_Travaux écrits_
• 1. D'après le texte sur la mondialisation, pourquoi les défenseurs du libre-échange acceptent-ils que leur posture fasse de nombreuses victimes ? Répondez en une ou deux phrases.
• 2. Dans le texte sur la mondialisation, reprenez tout ce qui va de « Pendant trop d’années » jusqu'à « Chine en priorité). », en remplaçant « la Chine » par « l'Inde ».

_Texte proposé_

------------------------------------------------

Pour les défenseurs du capitalisme, nous assistons à une
économie mondiale dite « heureuse » qui se spécialise à l’échelle des
continents, se veut ouverte à tous ceux qui avaient été délaissés jusque là et
supprime progressivement les protections sociales durement gagnées au cours des
ans par les salariés. Sans oublier que ce soit disant gagnant-gagnant s'est
arrêté le jour où les règles imposées par les puissants n’ont plus été
respectées par les soi-disant plus faibles. La concurrence est généralisée et
notre modèle social se retrouve de nouveau en grand danger. Les défenseurs du
libre-échange acceptent le principe que cette posture fasse de nombreuses
victimes, parce que pour eux, il n’y en a pas d’autre. L’évolution du monde est
paraît-il ainsi faite de gagnants et de perdants, et dans l’ensemble la très
grande majorité des acteurs s’y retrouve. Ces théoriciens libéraux pourraient
avouer que c’est avant tout une très petite minorité qui prospère et que la
mondialisation libérale est une dérèglementation et privatisation des biens et
services publics. Ce n’est pourtant pas cette mondialisation qui avait été
imaginée à la fin des années soixante par une jeunesse qui rejetait l’ordre
établi.
Pendant trop d’années nos pays occidentaux ont vécu
grâce à un endettement public et privé consumériste, financé en partie (surtout
aux Etats-Unis) par ceux que nous faisions travailler (la Chine en priorité).

------------------------------------------------

_Données fournies_

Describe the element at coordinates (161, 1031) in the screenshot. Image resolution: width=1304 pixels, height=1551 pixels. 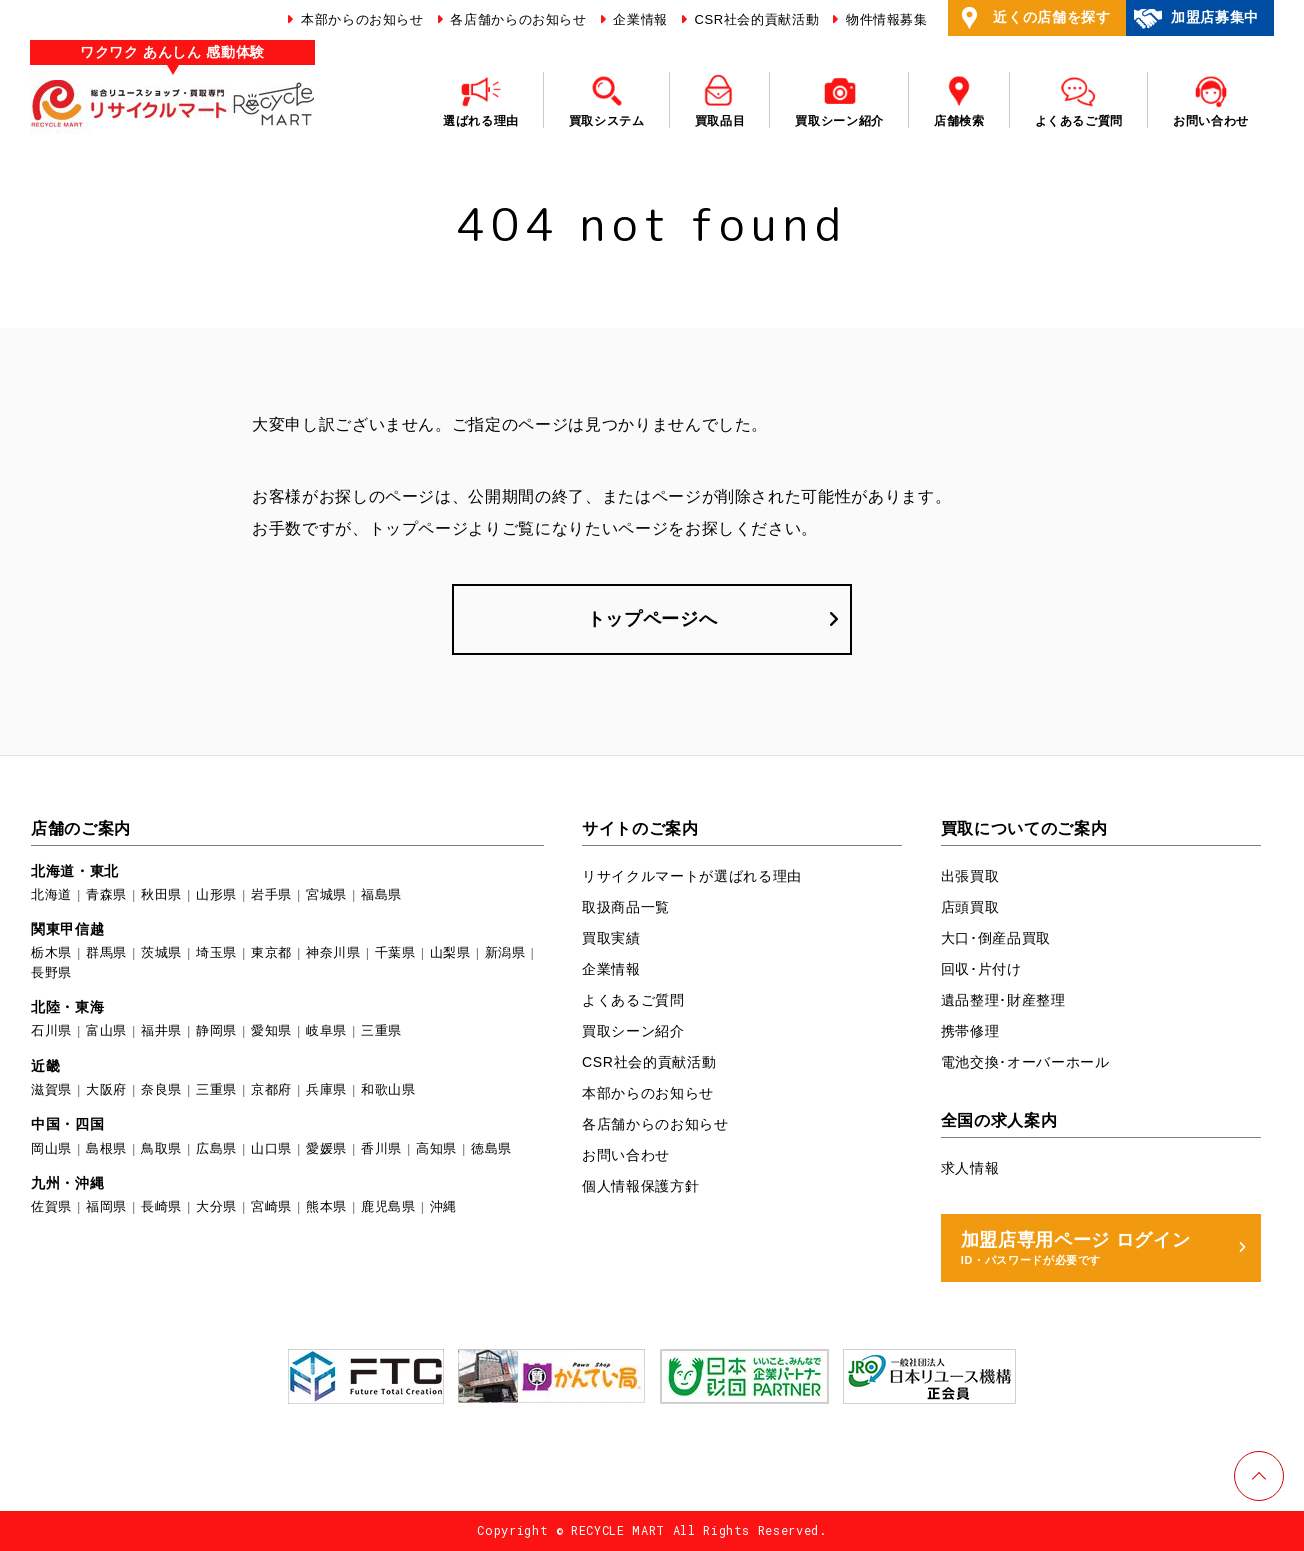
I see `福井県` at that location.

------------------------------------------------

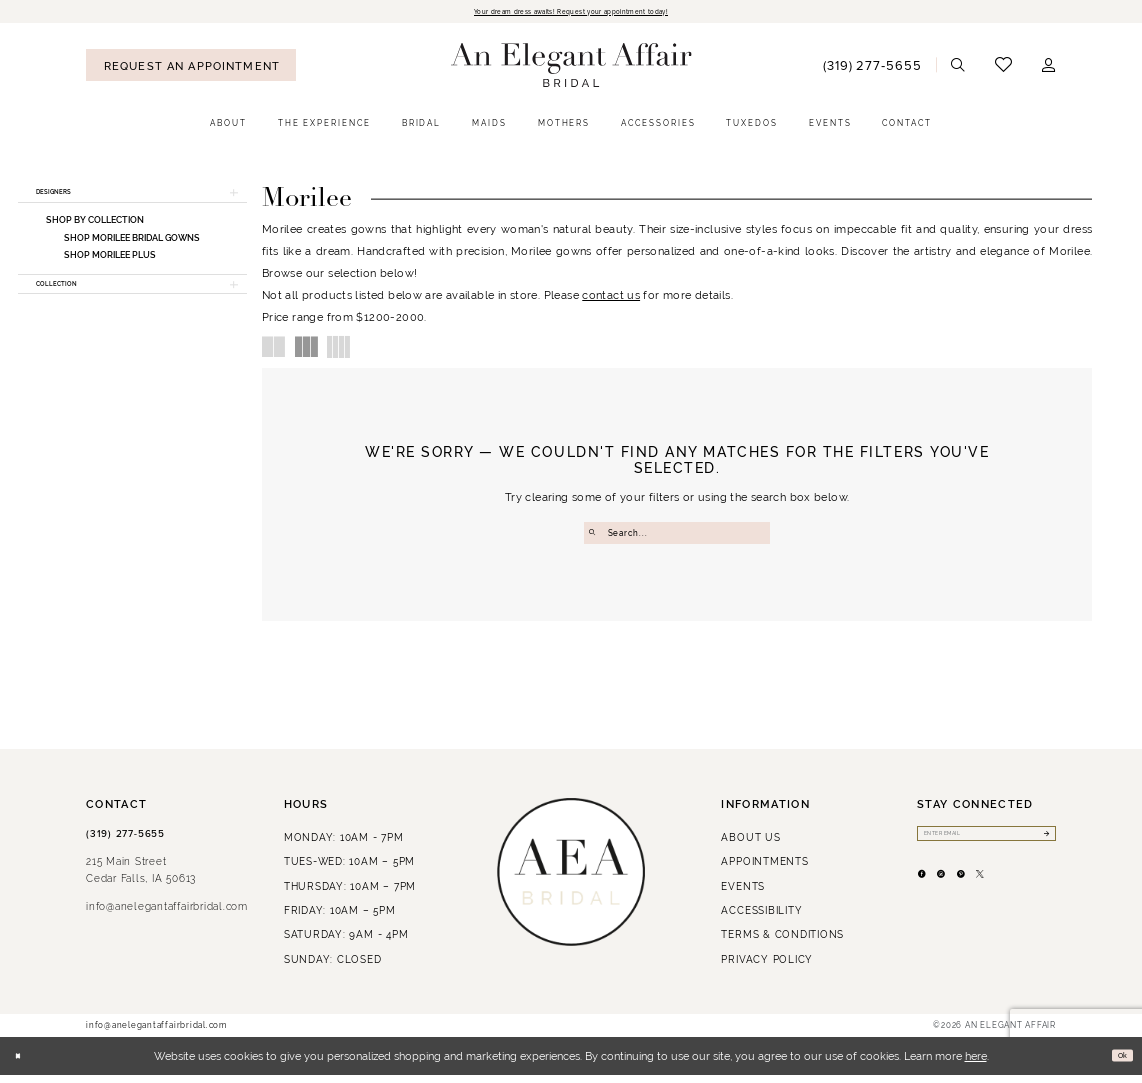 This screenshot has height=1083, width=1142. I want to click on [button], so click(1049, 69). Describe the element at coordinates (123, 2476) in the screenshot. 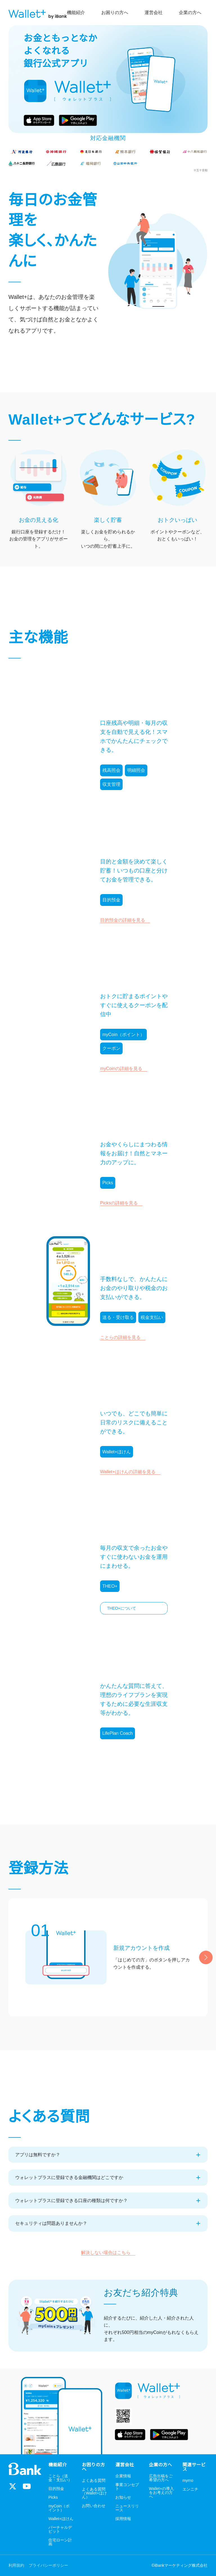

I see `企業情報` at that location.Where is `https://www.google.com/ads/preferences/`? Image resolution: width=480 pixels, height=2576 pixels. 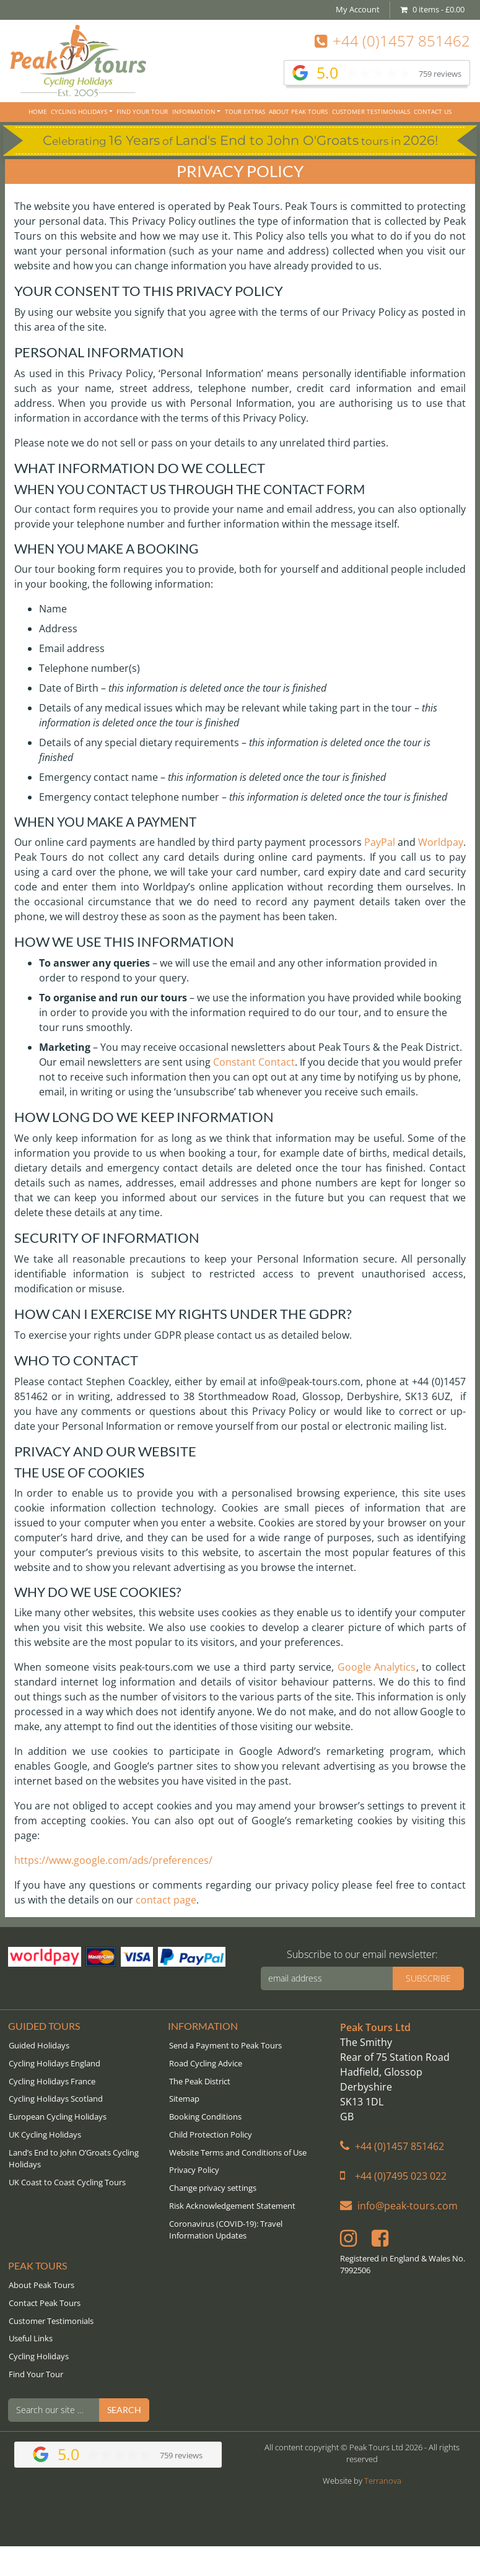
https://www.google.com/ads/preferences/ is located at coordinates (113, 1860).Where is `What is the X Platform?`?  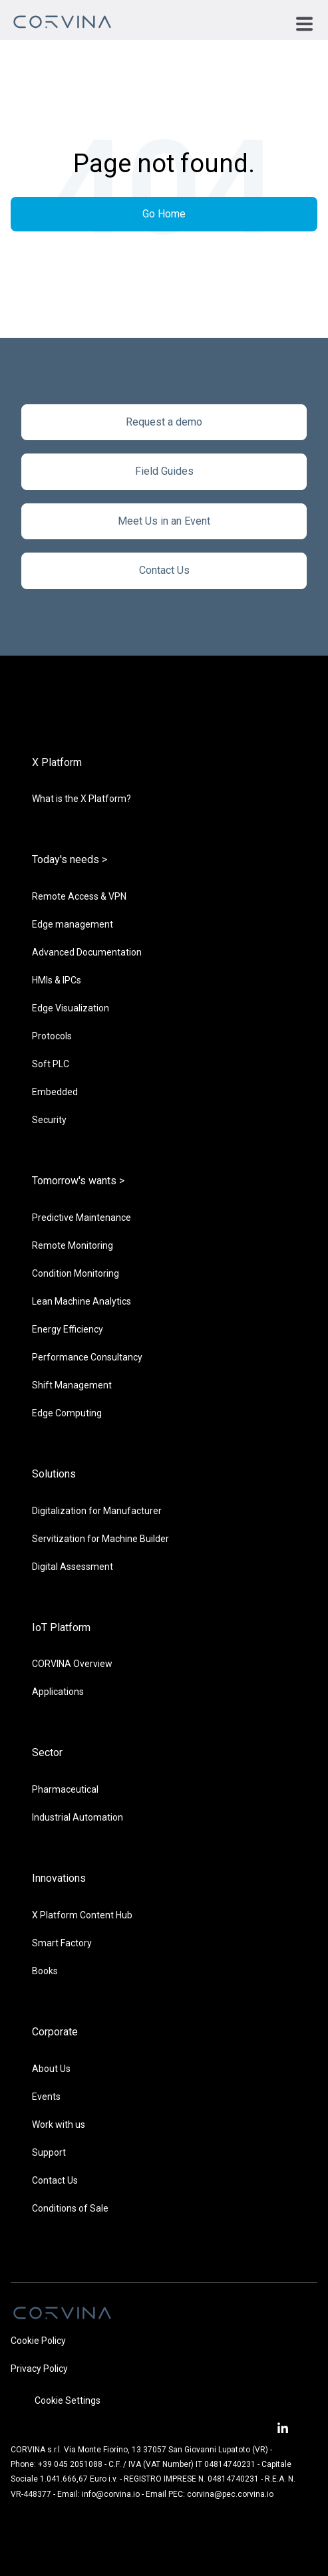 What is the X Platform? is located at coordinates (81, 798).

------------------------------------------------

_Corrigé des exercices_
• 1. Ils l'acceptent parce que, pour eux, il n'y en a pas d'autre.

• 2.
Pendant trop d’années nos pays occidentaux ont vécu
grâce à un endettement public et privé consumériste, financé en partie (surtout
aux Etats-Unis) par ceux que nous faisions travailler (l'Inde en priorité).